§ **What is being asked**
The pictures are to be left out, and all remaining data is to be transcribed exactly as it appears.

================

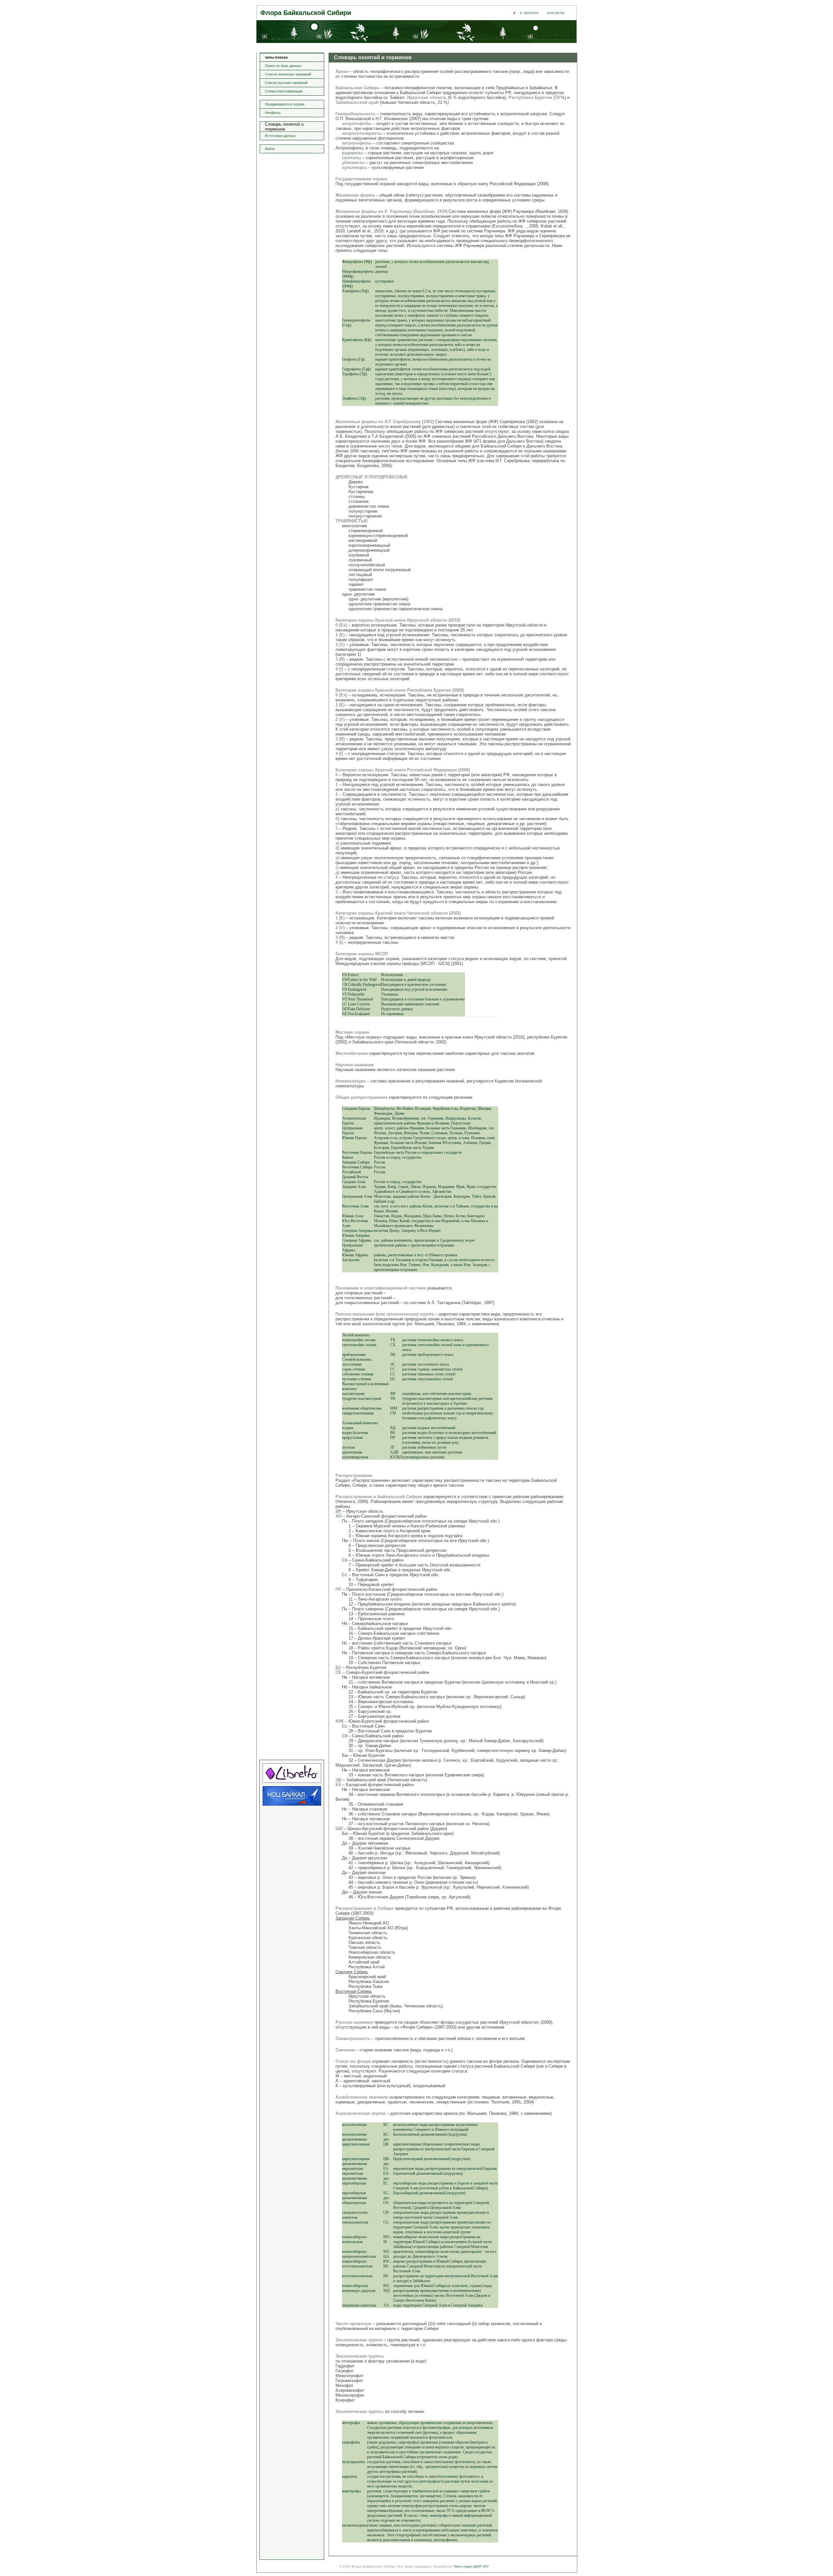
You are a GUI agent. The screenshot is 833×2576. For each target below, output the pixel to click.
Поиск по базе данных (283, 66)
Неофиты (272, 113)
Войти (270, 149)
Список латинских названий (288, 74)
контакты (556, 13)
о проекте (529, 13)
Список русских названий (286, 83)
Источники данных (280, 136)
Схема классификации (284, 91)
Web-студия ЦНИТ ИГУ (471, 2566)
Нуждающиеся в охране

================

§ **Your response**
You are a GUI agent. The screenshot is 833×2576. For each target below, output the pixel to click.
Поиск по базе данных (283, 66)
Неофиты (272, 113)
Войти (270, 149)
Список латинских названий (288, 74)
контакты (556, 13)
о проекте (529, 13)
Список русских названий (286, 83)
Источники данных (280, 136)
Схема классификации (284, 91)
Web-студия ЦНИТ ИГУ (471, 2566)
Нуждающиеся в охране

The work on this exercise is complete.